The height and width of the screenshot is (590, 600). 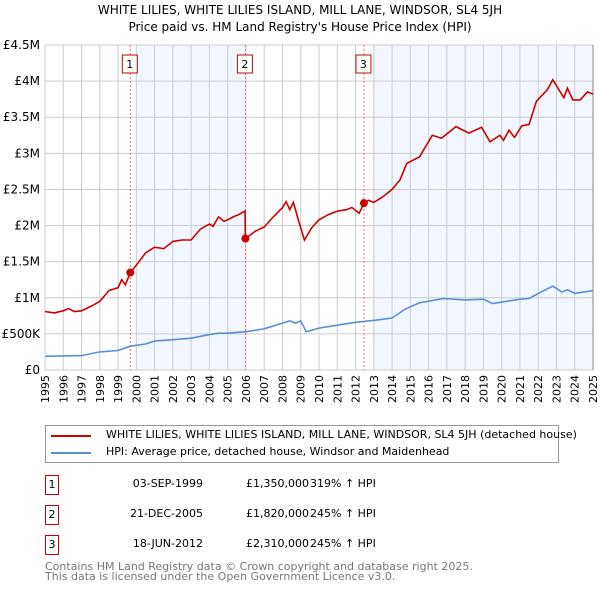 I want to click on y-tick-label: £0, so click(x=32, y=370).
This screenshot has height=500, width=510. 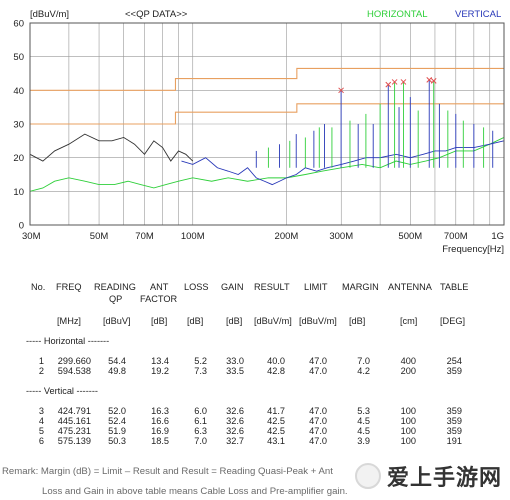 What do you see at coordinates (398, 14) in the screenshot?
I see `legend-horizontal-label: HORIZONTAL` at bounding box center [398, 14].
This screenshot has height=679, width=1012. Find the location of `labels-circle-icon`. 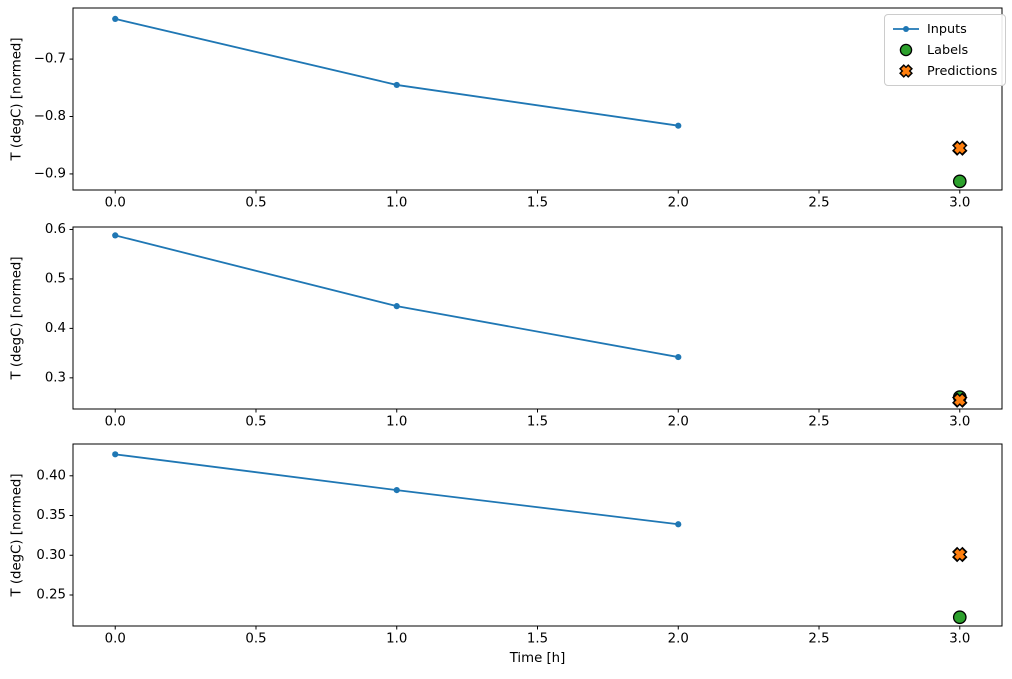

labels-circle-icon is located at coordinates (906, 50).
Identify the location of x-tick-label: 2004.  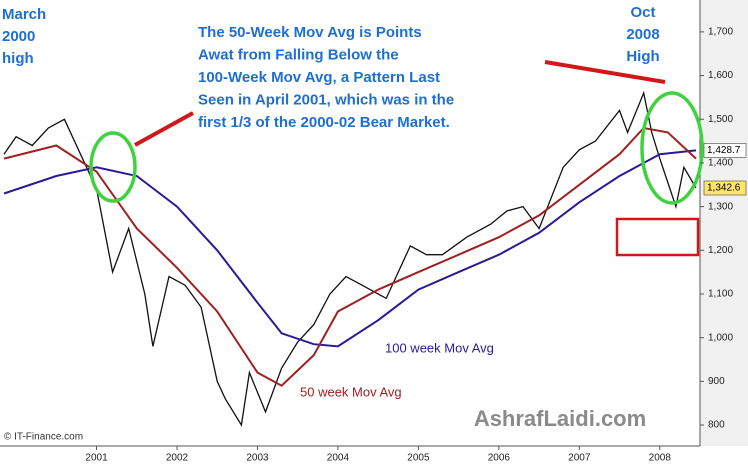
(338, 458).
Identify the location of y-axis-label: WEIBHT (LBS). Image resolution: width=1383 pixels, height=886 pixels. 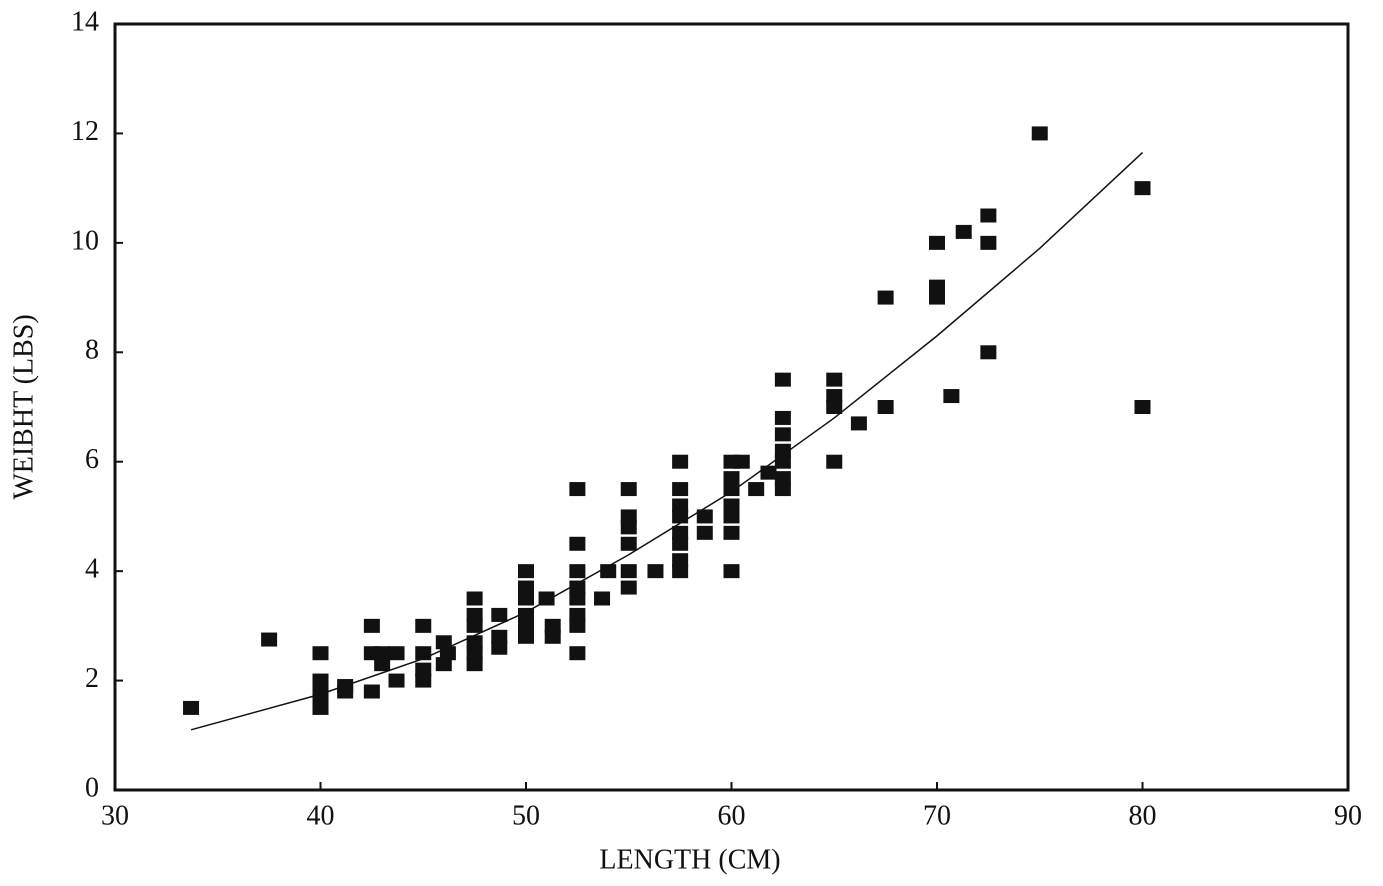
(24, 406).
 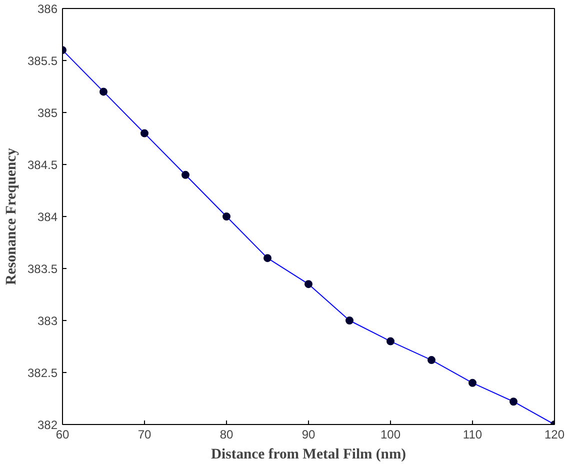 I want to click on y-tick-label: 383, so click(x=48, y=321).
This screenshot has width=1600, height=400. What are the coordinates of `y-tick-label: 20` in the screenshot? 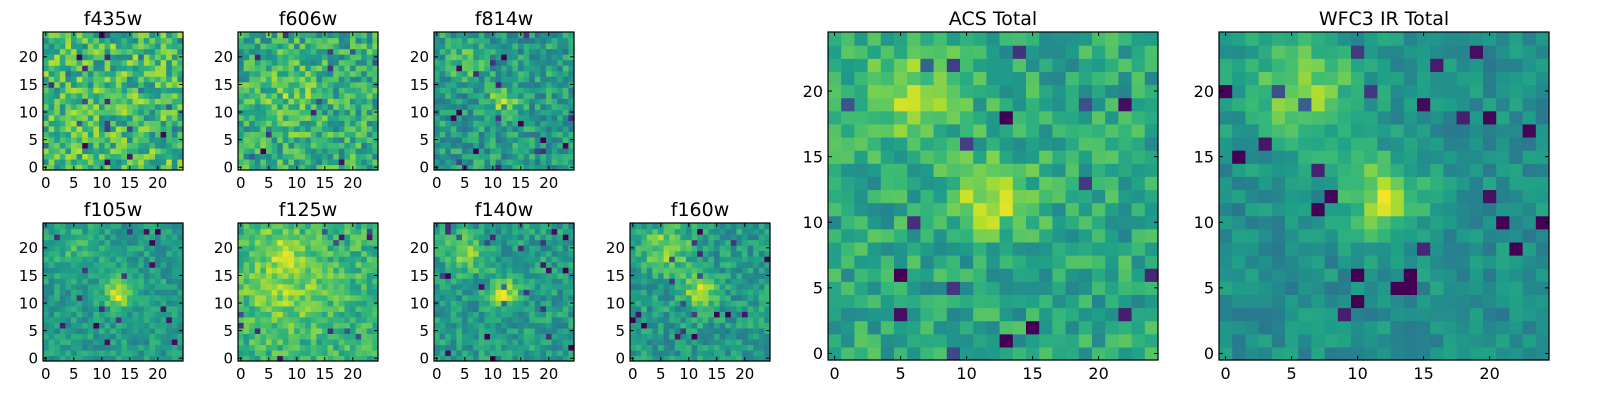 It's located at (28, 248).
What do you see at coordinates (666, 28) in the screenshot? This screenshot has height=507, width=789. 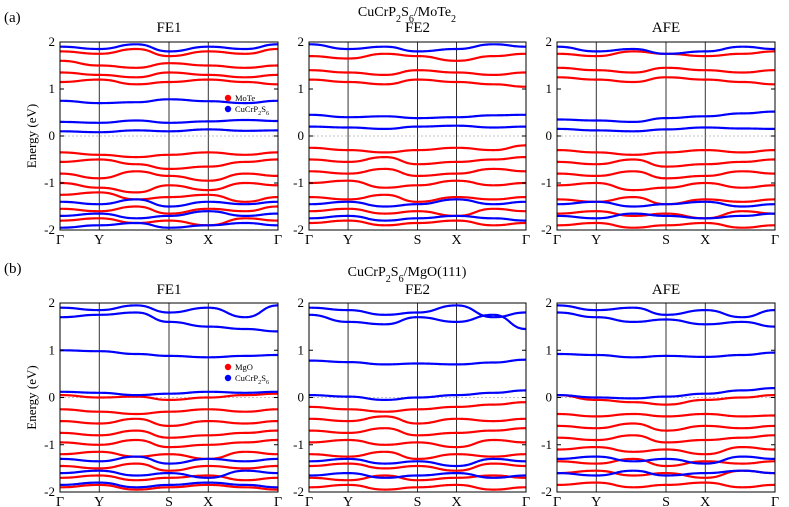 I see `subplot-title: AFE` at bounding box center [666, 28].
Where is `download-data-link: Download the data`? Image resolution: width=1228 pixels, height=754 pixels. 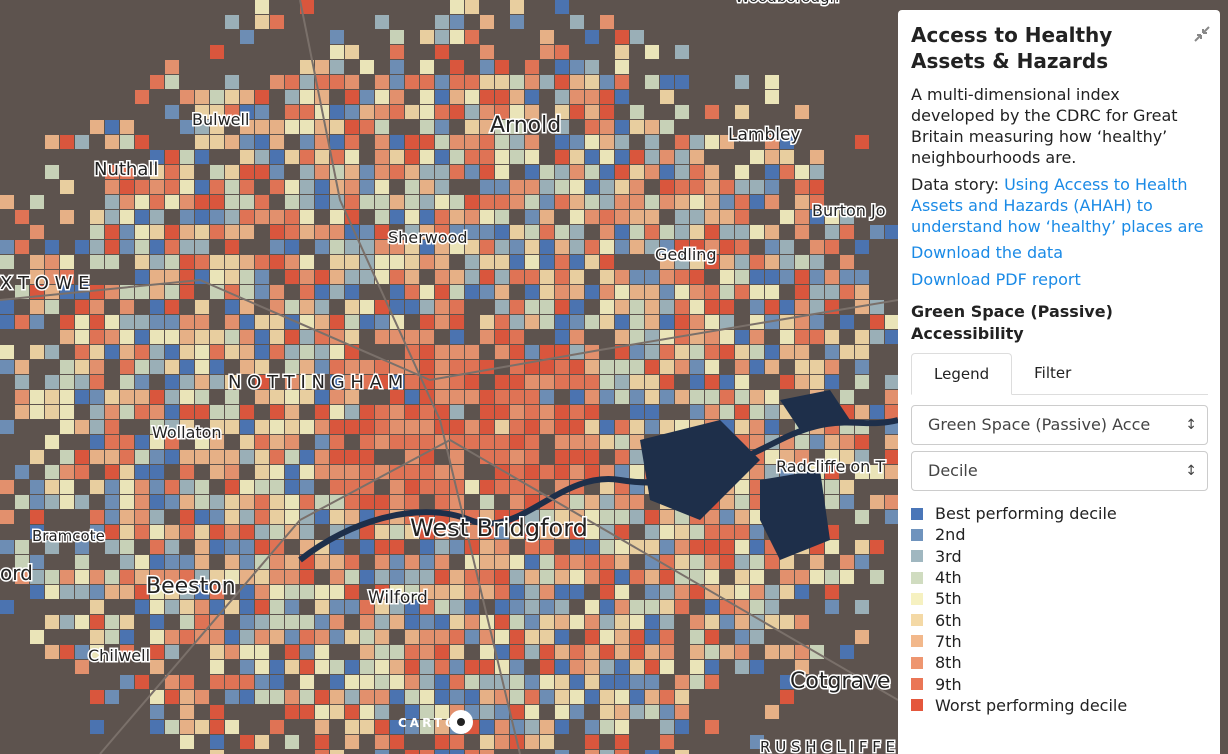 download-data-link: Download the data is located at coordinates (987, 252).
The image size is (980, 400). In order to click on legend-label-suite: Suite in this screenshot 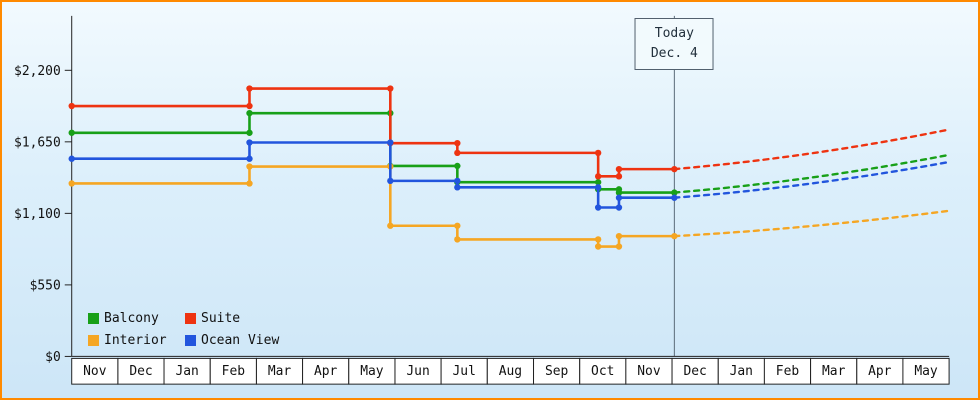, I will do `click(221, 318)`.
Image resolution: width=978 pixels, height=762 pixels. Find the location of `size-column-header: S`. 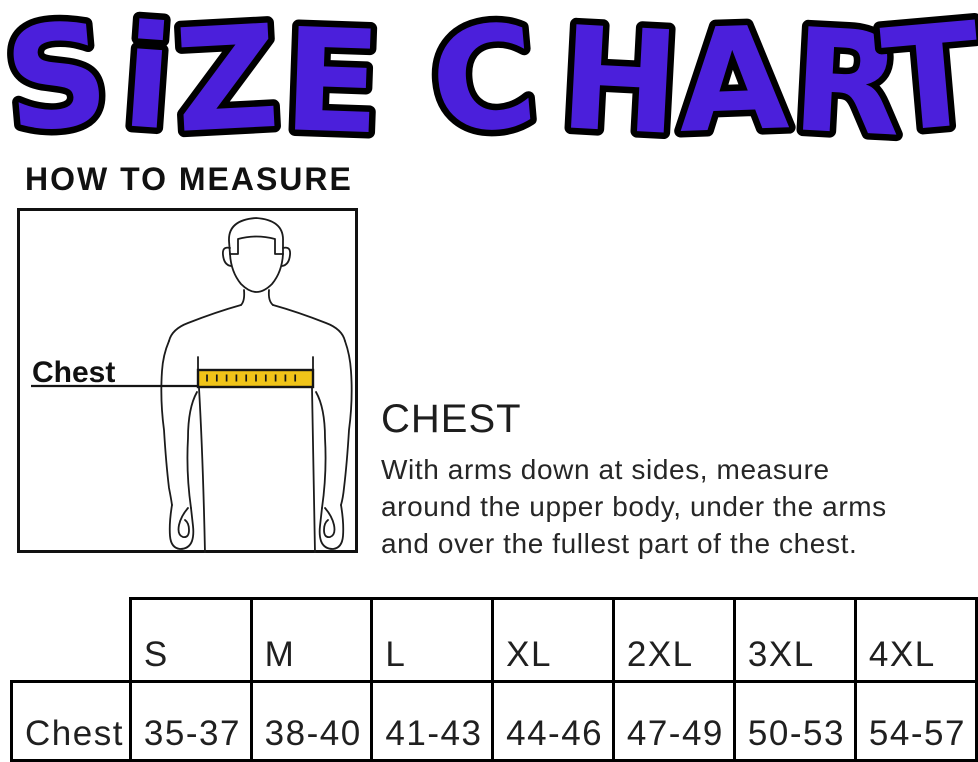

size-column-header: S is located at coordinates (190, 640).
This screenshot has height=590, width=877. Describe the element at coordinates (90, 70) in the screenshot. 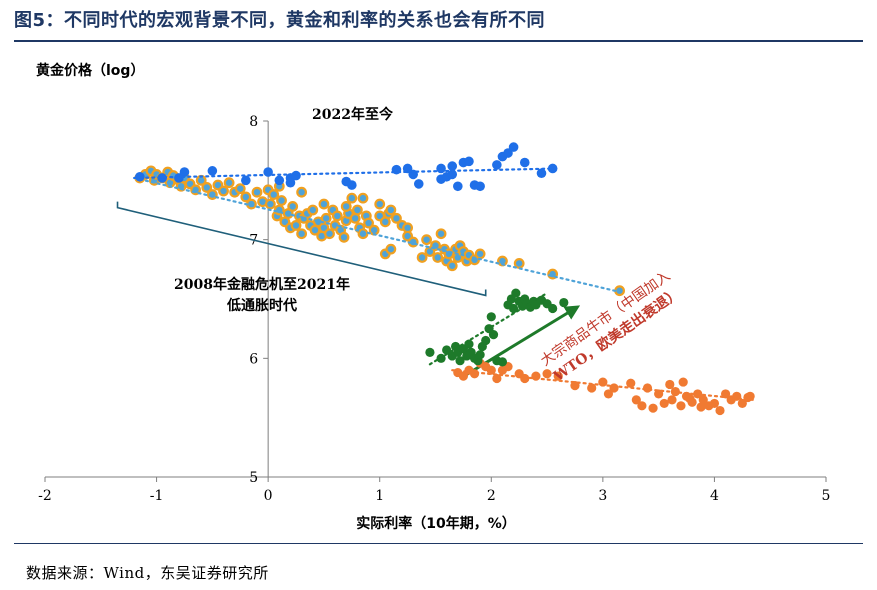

:::

_Task requirements_.
Copy the material word for word, from the line containing "Image resolution: width=978" through the end of the material. Leave out the pictures.

_Exercise response_.
Image resolution: width=978 pixels, height=762 pixels. Find the location of `size-column-header: S`. 

size-column-header: S is located at coordinates (190, 640).
This screenshot has height=590, width=877. Describe the element at coordinates (90, 70) in the screenshot. 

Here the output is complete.